Karl-Hans Ganahl

Karl-Hans Ganahl (* 17. August 1905 in Innsbruck; † 31. Juli 1942 am Acherkogel (Ötztaler Alpen)) war ein österreichischer Rechtshistoriker, Kirchenrechtler und Hochschullehrer.

Leben

Ganahl entstammte väterlicherseits einer alteingesessenen Vorarlberger Familie, mütterlicherseits dem Südtiroler Adelsgeschlecht der Grabmayr. Er studierte an der Universität Innsbruck und 1923/24 in Padua und Dijon.
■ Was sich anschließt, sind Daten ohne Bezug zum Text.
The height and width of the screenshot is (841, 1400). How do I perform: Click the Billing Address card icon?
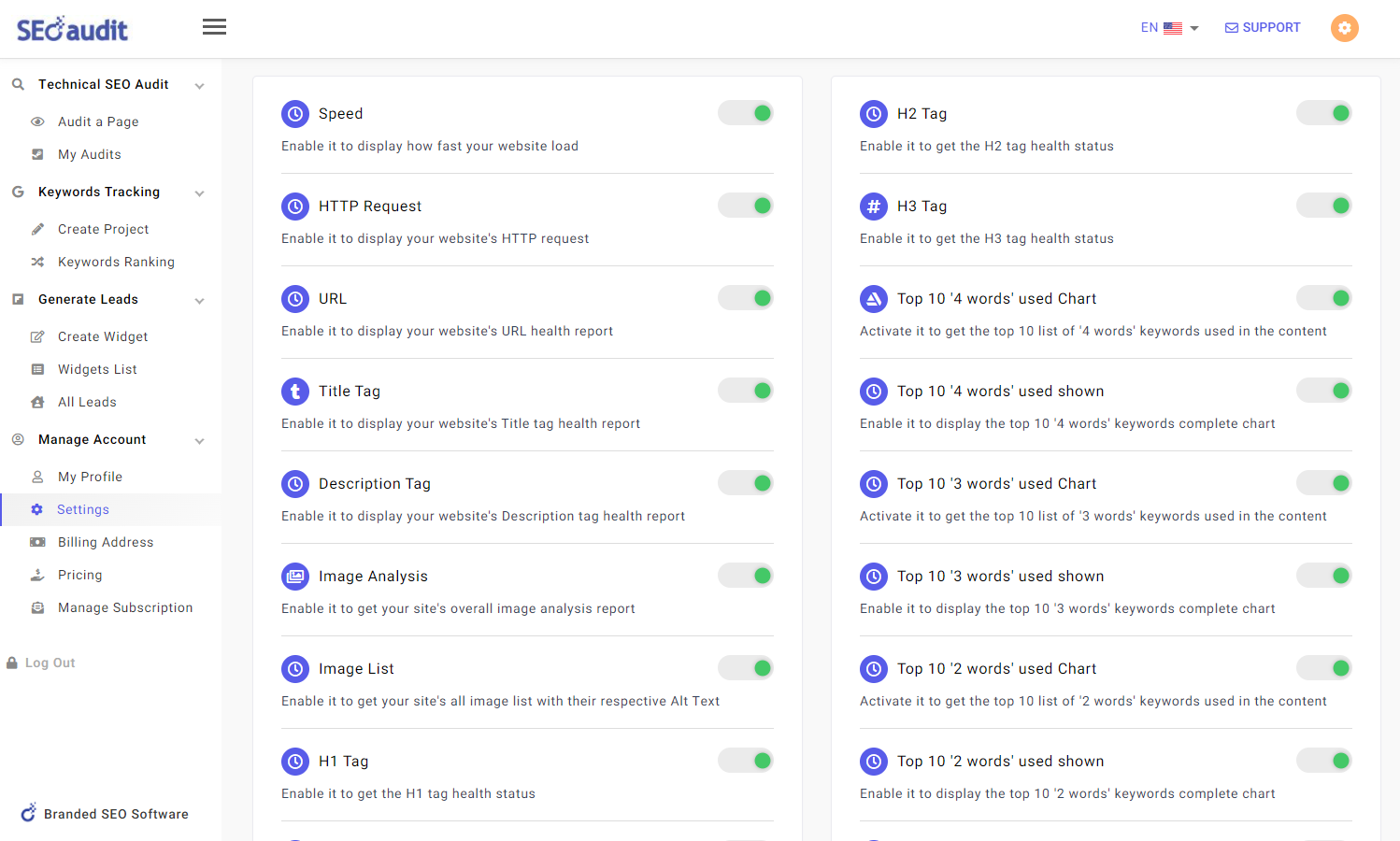[36, 542]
Er wurde 1928 in Innsbruck zum Dr. iur. promoviert. 1930 war er Mitarbeiter am Rechtsgeschichtlichen Institut an der Universität Freiburg/Breisgau. 1931 habilitierte er sich für Deutsches Recht in Innsbruck, 1937 wurde er dort außerordentlicher, 1941 ordentlicher Professor.

Ganahls Arbeitsschwerpunkte waren die ältere und jüngere österreichische Rechts-, Kirchenrechts- und Verfassungsgeschichte.

Ganahl stürzte beim Bergsteigen in den Stubaier Alpen tödlich ab.

Schriften (Auswahl)

  • Studien zur Verfassungsgeschichte der Klosterherrschaft St. Gallen von den Anfängen bis ins hohe Mittelalter. Wagner, Innsbruck 1931.
  • Versuch einer Geschichte des österreichischen Landrechts im 13. Jahrhundert. Wagner, Innsbruck 1935.
  • Studien zur Geschichte des kirchlichen Verfassungsrechts im 10. und 11. Jahrhundert. Tyrolia, Innsbruck/Wien/München 1935.